Any generic op amp can be configured as a differential amplifier (using discrete external resistors), but a chip marketed as a differential amplifier is optimized to handle differential signals. Among other things, the resistor networks will be internal, and will be better matched over temperature than you would get with discrete resistors.

You don't actually provide the same signal to both inputs. A differential signal is different than a single-ended signal. A single-ended signal uses ground as a reference, but differential signals include their own reference.

If you think of using a handheld DMM to measure a signal voltage, usually you'd connect the negative lead of the DMM to the system ground. That's single-ended measurement, because you only need to place the positive lead to make the measurement. Now imagine you want to measure just the voltage dropped across a pullup resistor under some condition, you move the negative lead to one end of the resistor and the positive lead to the other end of the resistor. That's a differential measurement.

Some signal sources need to be differential. Take a look at a Wien Bridge for example, this is an arrangement commonly used in strain gauge load cells and other transducers.
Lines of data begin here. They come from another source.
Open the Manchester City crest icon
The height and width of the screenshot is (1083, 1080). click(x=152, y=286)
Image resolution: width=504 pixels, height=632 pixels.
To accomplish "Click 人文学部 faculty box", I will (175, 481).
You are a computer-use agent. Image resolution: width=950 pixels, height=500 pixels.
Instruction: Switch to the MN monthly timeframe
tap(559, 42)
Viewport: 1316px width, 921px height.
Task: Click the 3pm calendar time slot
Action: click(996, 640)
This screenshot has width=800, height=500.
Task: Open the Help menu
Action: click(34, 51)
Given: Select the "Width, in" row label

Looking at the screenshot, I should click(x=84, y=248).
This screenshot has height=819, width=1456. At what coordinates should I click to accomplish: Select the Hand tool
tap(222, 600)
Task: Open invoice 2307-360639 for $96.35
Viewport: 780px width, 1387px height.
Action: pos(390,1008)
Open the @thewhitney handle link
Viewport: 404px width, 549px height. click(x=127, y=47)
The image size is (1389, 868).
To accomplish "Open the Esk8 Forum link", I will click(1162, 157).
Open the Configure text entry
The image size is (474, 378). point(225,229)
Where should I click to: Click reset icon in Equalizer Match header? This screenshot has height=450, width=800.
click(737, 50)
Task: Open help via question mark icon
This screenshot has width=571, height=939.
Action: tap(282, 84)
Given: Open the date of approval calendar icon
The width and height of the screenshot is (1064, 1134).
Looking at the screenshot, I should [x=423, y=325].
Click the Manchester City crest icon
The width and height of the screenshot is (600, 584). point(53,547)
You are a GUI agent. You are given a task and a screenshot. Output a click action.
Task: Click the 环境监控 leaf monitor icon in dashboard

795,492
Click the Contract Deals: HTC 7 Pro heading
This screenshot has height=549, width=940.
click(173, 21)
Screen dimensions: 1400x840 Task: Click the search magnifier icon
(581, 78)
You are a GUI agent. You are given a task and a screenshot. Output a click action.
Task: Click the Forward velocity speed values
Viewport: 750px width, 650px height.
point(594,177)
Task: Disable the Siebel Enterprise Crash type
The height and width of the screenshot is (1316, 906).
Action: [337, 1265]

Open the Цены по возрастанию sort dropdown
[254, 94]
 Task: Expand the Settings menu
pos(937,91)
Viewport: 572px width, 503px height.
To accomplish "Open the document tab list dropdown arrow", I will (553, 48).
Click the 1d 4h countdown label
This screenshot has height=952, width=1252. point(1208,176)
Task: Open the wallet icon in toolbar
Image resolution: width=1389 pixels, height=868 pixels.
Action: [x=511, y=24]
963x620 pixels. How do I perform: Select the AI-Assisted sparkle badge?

Proper connection routing is important to help ensure that any injected noise is mainly common-mode noise. A typical printed circuit board connection would route the sensitive signal as a differential pair, with the positive and negative PCB routes running alongside each other. When using insulated wires instead of a PCB layout, like in a lab bench test setup, a twisted pair of wires can be used.

If noise is injected into one route and not the other, that isn't common-mode noise, and such a setup would not get the benefit of the differential amplifier's common-mode noise rejection.

What you suggest about using a differential amplifier to amplify a noise signal, is related to a control loop configuration called feedforward ( see http://en.wikipedia.org/wiki/Feed_forward_(control) ), treating the noise source itself as a signal to correct another stage.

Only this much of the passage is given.